> **Texte de lecture**:
------------------------

Annonces pour la paroisse Bienheureux-Marcel-Callo
Partage de la Parole
La liturgie de ce dimanche nous propose une partie seulement du psaume 64 : ce sont les versets 10 à 14 qui sont les derniers. Et ils sonnent comme une heureuse et tranquille contemplation de la nature. Mais il ne faut pas s’arrêter là, car, avant ceux-ci il y a neuf autres versets qui parlent de tout autre chose. Et ce sont ces neuf versets qui donnent la véritable dimension de ce psaume.
Je vous donne le premier verset : « Il est beau de te louer, Dieu, dans Sion, de tenir ses promesses envers toi, qui écoutes la prière. » (Au passage, Sion, c’est le deuxième nom de Jérusalem). De quelles promesses s’agit-il ? De celles que l’on a faites quand on était en exil à Babylone, au sixième siècle av.J.C. Là-bas, on avait fait un vœu : Si Dieu nous libère de cet exil forcé et nous ramène en Israël, alors on fera la fête au temple de Jérusalem. Ce psaume est donc ce qu’on appelle un ex-voto : il a été composé au retour d’Exil pour rendre grâce pour la libération accordée par Dieu. Vous voyez qu’on est loin d’un simple chant sur les bienfaits de la pluie et du retour des saisons !

------------------------

> **Exercice écrit A**:
D'après le texte sur le psaume 64, quel est le deuxième nom de Jérusalem ?
> **Exercice écrit B**:
Recopiez le passage du texte sur le psaume 64 qui commence par « Annonces pour la » et se poursuit jusqu'à « de ce psaume. ».

Entrées de données:
------------------------

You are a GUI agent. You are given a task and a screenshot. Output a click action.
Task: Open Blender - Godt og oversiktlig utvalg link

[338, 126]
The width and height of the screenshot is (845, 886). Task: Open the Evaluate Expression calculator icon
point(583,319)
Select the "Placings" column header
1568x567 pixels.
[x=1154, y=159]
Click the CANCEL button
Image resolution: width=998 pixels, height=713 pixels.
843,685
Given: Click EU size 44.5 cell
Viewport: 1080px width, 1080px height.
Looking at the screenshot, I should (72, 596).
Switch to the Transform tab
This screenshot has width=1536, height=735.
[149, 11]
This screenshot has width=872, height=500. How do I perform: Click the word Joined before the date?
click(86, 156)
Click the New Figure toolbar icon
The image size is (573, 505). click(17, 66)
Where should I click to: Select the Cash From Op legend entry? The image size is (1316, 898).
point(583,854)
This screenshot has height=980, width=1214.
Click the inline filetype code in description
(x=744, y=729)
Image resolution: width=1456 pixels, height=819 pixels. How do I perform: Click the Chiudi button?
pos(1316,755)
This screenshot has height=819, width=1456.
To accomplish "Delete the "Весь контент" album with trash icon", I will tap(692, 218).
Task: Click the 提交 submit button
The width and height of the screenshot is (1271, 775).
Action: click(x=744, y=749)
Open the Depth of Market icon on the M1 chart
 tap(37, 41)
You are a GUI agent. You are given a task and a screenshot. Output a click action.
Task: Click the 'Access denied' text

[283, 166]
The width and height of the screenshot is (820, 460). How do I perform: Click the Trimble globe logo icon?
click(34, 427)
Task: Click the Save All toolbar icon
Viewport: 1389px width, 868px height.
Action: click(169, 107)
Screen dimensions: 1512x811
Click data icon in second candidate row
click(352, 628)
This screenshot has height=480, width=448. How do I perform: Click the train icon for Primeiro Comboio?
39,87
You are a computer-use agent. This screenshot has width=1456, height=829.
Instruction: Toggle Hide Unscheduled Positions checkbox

------------------------

> **Réponse correcte A**:
Sion.

> **Réponse correcte B**:
Annonces pour la paroisse Bienheureux-Marcel-Callo
Partage de la Parole
La liturgie de ce dimanche nous propose une partie seulement du psaume 64 : ce sont les versets 10 à 14 qui sont les derniers. Et ils sonnent comme une heureuse et tranquille contemplation de la nature. Mais il ne faut pas s’arrêter là, car, avant ceux-ci il y a neuf autres versets qui parlent de tout autre chose. Et ce sont ces neuf versets qui donnent la véritable dimension de ce psaume.